# start of Text section
That's not luck. That's rolling the dice 1,200+ times.
5/ Not everyone has something interesting to say.

This is a brutal truth, and one of the first big hurdles you have to overcome as a writer online. If your writing isn't engaging, you might not be saying anything unique/compelling/original.

So? Dig deeper.
6/ There is more than 1 way to "make it" ($$$) as a writer.

The publishing world celebrates best-selling authors. The reality? Most are broke.

The writers with the most creative AND financial freedom are all independent. They monetize in a variety of ways—not just book sales.
7/ Ghostwriting is gasoline for your career.

It's lucrative. It's a supercharger for building a powerful network. It teaches you how to write in different voices. It allows you to play with words all day long & practice your craft.

Every writer should also ghostwrite.
8/ Your personal projects will always give you the biggest ROI.

I became a ghostwriter after I had already built myself as a writer on Quora. Nobody paid me to write online. That was a personal investment in myself, and it changed my life.
# end of Text section
# start of Entries
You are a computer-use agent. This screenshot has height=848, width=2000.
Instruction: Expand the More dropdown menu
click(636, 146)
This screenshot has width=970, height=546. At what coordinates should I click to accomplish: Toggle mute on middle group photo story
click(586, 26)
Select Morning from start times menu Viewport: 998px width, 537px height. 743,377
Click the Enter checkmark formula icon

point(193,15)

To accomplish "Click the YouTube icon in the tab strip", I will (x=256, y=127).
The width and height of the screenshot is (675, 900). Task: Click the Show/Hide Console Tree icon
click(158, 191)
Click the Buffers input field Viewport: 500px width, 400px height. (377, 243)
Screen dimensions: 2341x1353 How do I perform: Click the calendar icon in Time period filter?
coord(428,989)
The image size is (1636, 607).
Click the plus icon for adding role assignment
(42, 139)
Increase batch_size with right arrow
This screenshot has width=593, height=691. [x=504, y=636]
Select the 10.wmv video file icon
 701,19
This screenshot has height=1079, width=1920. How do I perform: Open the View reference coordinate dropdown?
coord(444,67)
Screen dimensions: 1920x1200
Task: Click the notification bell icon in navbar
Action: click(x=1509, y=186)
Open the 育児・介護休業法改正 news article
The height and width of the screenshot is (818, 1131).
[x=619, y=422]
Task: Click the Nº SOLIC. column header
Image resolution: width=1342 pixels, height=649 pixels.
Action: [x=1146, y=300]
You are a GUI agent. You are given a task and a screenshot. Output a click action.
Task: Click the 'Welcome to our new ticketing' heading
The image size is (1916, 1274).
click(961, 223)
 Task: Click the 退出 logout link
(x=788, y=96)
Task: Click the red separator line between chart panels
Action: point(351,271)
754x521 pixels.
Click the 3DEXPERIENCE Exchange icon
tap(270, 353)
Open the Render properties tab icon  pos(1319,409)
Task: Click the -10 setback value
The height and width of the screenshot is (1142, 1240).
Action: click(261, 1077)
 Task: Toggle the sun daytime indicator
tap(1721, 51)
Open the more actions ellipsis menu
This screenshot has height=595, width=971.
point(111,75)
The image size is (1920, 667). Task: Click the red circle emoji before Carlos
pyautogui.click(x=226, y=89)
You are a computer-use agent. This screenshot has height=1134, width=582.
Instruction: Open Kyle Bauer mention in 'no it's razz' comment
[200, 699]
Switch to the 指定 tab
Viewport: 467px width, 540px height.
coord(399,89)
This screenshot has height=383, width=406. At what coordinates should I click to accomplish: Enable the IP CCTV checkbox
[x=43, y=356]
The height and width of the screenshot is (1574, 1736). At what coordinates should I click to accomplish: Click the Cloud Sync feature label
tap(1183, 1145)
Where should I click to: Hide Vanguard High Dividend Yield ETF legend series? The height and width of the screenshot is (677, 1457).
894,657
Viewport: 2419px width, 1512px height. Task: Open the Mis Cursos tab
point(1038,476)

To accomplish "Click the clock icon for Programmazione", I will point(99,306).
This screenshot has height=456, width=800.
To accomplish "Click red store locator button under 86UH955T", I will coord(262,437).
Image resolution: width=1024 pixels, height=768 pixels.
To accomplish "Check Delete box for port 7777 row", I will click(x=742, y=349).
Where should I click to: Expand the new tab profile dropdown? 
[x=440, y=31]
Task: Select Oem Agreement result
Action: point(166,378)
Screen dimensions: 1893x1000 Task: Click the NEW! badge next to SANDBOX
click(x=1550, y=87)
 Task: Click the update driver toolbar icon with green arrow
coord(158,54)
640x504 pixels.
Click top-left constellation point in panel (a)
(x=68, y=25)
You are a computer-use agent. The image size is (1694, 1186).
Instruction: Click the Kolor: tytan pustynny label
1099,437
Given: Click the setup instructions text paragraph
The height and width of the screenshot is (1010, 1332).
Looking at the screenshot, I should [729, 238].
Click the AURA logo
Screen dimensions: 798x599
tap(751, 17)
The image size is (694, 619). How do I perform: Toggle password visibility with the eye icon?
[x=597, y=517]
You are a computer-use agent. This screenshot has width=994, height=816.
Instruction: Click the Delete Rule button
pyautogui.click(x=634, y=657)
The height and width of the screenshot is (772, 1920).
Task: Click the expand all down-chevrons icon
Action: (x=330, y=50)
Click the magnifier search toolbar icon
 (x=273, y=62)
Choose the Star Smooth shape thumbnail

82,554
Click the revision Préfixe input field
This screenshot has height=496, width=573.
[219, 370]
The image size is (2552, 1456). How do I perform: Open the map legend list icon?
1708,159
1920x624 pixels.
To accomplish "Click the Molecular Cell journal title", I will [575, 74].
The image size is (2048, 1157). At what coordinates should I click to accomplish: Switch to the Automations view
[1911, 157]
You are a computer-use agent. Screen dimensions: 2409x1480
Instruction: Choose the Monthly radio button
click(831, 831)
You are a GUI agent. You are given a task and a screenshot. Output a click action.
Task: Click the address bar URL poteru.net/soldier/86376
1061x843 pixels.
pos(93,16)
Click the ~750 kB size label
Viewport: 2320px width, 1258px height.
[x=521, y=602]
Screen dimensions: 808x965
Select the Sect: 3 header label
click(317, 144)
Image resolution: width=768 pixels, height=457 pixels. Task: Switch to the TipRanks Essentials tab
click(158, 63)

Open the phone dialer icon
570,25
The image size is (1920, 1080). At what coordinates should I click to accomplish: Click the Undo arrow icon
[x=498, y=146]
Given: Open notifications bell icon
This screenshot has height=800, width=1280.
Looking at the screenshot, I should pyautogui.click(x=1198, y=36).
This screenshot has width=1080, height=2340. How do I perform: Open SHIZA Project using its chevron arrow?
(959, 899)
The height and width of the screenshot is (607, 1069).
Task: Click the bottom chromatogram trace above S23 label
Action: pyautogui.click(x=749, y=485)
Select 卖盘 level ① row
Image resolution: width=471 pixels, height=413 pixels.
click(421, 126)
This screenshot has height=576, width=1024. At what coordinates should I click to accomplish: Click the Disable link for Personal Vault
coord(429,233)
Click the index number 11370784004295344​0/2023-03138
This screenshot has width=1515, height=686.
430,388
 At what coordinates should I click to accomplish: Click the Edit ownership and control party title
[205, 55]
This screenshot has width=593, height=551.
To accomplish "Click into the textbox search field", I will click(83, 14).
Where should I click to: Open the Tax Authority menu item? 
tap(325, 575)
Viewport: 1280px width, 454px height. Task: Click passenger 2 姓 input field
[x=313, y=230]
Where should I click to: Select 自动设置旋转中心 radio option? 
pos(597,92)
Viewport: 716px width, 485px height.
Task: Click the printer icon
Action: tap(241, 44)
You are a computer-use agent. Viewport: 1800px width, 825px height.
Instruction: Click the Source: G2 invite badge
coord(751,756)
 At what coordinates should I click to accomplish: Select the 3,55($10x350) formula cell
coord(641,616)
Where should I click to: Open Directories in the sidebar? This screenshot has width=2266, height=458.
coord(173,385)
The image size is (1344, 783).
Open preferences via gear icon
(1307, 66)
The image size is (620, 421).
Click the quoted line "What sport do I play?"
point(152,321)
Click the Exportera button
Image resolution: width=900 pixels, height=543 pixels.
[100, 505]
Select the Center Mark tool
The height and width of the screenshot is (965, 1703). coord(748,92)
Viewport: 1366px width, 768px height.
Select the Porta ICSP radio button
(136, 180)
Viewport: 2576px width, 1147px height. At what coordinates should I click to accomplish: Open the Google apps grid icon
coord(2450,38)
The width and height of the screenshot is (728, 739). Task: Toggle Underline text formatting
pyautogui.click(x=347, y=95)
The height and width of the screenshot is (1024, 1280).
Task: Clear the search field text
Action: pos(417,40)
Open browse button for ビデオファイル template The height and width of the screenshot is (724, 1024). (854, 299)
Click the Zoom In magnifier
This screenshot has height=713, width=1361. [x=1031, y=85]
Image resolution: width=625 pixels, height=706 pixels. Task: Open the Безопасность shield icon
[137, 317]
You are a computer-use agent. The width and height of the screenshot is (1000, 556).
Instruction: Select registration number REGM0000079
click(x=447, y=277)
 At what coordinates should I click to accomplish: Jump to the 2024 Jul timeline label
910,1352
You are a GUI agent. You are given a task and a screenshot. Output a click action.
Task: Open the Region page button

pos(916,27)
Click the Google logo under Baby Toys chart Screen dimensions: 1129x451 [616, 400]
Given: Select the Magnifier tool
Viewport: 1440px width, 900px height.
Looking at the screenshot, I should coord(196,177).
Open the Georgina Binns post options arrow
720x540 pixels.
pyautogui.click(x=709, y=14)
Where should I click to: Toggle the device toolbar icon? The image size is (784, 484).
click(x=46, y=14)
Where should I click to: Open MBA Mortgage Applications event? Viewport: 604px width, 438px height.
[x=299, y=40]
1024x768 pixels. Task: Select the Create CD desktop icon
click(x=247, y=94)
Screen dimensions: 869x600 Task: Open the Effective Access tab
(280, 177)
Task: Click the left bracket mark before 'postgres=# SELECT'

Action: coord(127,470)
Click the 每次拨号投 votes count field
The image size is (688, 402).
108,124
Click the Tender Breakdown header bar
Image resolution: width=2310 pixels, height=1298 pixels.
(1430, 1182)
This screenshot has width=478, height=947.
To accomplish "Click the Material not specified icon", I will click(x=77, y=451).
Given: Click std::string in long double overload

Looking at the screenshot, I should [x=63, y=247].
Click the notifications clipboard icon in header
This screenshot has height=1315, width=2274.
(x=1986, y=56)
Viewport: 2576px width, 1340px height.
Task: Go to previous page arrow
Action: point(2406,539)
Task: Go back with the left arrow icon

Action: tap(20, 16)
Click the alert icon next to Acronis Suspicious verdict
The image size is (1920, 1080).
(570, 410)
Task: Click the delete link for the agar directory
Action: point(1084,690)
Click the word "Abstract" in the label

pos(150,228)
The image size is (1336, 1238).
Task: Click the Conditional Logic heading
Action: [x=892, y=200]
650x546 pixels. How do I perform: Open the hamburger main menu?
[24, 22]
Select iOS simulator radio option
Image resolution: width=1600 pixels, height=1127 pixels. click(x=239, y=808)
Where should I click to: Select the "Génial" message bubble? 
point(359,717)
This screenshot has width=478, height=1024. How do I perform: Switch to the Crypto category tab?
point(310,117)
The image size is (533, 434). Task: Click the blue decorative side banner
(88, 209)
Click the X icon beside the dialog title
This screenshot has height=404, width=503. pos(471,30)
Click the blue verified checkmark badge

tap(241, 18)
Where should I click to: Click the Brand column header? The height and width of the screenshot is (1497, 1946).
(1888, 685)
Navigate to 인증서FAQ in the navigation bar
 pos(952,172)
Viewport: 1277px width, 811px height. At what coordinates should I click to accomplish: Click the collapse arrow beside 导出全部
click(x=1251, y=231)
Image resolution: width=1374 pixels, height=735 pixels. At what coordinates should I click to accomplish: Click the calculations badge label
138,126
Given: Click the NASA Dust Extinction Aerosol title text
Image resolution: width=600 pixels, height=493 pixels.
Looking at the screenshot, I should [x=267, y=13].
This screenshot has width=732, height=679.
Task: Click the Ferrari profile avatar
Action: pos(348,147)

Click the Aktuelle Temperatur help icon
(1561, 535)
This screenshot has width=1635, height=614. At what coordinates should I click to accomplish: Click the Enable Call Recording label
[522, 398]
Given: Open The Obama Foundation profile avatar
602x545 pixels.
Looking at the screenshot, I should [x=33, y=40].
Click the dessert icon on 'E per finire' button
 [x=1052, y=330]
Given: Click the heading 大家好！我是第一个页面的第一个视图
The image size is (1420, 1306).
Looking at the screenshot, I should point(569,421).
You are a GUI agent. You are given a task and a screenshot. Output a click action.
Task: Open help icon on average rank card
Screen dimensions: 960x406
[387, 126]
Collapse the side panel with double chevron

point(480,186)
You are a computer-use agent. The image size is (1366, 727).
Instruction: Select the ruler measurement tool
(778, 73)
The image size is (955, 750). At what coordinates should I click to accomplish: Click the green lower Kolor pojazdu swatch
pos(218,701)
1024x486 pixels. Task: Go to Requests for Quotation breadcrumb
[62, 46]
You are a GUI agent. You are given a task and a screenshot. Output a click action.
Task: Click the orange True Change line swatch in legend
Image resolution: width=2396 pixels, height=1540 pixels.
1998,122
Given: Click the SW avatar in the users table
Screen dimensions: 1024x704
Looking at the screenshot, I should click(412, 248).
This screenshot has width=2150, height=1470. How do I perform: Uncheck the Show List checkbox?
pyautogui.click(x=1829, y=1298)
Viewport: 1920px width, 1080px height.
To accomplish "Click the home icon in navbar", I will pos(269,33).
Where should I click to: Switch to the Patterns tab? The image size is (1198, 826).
# end of Entries
▸ **Short exercise A**
Rewrite the part of the writing advice that opens with the words "6/ There is" and closes with "practice your craft.", putting "struggling" in place of "broke".
▸ **Short exercise B**
According to the writing advice, what is the financial reality for most best-selling authors?
These records were taken from a separate source.

▸ **Complete output A**
6/ There is more than 1 way to "make it" ($$$) as a writer.

The publishing world celebrates best-selling authors. The reality? Most are struggling.

The writers with the most creative AND financial freedom are all independent. They monetize in a variety of ways—not just book sales.
7/ Ghostwriting is gasoline for your career.

It's lucrative. It's a supercharger for building a powerful network. It teaches you how to write in different voices. It allows you to play with words all day long & practice your craft.

▸ **Complete output B**
Most are broke.